The task =>
Which lines in the data below contain the string "agent"? Show each one.

Records to process =>
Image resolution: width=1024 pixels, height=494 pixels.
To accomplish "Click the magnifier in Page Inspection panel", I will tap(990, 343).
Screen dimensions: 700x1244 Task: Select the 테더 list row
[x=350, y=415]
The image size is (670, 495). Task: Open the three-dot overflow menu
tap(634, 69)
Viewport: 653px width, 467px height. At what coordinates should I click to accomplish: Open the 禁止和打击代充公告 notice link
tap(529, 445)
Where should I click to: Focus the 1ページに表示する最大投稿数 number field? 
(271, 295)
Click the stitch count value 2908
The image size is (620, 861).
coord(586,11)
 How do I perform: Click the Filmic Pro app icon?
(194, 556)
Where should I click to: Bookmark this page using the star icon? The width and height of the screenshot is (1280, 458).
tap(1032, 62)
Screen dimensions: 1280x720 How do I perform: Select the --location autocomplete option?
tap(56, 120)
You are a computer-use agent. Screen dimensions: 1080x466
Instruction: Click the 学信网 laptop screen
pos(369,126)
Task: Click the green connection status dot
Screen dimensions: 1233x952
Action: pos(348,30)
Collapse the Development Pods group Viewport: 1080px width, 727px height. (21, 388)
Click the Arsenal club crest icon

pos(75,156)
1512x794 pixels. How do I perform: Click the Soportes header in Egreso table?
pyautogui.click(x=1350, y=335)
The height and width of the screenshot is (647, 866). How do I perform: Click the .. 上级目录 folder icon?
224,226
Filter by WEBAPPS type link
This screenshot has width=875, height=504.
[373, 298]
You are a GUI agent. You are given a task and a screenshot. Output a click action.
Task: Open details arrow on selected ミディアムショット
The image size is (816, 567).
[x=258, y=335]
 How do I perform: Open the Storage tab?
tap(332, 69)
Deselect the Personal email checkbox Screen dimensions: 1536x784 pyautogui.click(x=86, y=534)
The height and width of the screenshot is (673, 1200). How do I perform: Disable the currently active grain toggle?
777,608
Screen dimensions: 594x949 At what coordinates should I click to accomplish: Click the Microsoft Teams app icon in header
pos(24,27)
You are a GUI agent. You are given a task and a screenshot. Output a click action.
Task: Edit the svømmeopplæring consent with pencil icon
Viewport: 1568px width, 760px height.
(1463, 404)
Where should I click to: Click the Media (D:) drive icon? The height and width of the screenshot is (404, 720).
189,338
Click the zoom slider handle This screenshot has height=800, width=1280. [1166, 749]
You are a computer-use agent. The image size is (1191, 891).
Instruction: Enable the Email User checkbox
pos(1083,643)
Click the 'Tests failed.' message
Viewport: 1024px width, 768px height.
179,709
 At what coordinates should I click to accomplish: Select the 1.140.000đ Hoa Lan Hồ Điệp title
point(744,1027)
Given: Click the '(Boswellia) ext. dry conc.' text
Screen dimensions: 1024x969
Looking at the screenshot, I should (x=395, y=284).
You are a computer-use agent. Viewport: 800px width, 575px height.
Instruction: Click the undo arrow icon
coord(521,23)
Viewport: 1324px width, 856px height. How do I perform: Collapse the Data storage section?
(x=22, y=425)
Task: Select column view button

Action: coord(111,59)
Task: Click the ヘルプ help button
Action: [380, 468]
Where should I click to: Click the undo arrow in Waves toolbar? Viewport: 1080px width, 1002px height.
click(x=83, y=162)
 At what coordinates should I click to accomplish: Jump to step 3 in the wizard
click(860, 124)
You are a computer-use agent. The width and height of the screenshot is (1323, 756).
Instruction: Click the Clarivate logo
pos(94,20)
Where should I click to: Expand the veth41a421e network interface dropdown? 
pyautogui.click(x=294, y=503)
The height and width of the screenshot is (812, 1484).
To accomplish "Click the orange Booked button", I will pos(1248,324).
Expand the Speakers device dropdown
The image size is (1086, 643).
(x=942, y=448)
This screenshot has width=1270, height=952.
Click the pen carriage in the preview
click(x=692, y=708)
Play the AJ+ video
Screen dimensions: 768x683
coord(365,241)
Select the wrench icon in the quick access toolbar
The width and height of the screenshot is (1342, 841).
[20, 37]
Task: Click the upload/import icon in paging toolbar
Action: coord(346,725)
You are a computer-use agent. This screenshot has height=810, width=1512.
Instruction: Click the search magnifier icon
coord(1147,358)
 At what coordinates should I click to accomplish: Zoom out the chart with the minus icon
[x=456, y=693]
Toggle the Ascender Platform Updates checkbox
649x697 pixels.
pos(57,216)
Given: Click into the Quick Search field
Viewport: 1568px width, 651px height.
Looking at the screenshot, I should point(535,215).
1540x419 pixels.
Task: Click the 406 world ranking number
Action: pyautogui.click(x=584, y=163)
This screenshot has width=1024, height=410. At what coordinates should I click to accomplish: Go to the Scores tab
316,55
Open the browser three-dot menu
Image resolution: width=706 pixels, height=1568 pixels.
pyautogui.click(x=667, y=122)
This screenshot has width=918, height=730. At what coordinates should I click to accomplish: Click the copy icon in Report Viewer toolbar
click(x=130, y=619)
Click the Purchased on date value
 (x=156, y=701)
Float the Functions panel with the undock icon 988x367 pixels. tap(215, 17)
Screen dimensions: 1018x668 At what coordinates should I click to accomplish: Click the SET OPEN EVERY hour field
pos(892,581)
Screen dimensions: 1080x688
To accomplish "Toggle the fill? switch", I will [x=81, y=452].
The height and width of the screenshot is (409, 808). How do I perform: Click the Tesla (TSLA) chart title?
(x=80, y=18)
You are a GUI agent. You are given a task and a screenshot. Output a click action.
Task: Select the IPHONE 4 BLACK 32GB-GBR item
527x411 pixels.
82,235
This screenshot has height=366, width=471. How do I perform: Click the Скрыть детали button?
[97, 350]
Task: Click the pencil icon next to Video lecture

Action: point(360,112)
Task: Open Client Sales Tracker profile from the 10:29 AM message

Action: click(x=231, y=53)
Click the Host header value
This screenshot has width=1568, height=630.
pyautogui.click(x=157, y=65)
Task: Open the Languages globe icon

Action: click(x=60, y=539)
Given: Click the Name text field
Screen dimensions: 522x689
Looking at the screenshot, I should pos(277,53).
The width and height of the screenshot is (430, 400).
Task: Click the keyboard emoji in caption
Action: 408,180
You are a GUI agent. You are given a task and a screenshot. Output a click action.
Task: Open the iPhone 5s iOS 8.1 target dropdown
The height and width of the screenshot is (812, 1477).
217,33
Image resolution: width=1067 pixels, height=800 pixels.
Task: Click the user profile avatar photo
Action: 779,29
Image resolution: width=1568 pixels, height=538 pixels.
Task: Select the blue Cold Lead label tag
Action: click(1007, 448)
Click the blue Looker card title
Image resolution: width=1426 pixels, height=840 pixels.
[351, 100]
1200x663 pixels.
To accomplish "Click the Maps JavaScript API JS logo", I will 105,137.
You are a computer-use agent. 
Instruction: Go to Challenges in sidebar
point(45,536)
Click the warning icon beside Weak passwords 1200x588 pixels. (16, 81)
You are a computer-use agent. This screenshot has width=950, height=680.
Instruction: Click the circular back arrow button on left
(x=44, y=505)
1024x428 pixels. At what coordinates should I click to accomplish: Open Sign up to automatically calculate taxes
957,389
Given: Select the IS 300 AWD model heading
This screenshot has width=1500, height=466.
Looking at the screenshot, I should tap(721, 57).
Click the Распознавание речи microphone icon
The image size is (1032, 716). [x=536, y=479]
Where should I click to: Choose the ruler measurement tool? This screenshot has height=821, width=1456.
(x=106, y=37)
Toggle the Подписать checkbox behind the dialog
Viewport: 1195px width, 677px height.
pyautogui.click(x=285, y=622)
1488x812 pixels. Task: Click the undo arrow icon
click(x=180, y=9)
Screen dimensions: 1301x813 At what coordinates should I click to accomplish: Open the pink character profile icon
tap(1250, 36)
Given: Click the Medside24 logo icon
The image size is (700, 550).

Task result =>
You are a computer-use agent. Screen dimensions: 1080x466
You are a GUI agent. You are given a task and a screenshot. Output a click action.
You are a GUI agent. You are given a task and a screenshot. Output a click action.
You are a computer-use agent. The image size is (1191, 891).
You are a computer-use agent. Viewport: 800px width, 575px height.
You are a computer-use agent. The width and height of the screenshot is (1323, 756).
You are a computer-use agent. This screenshot has height=810, width=1512.
You are a GUI agent. You are given a task and a screenshot. Output a click action.
You are a GUI agent. You are given a task and a screenshot. Output a click action.
You are a computer-use agent. 
You are a computer-use agent. This screenshot has width=950, height=680.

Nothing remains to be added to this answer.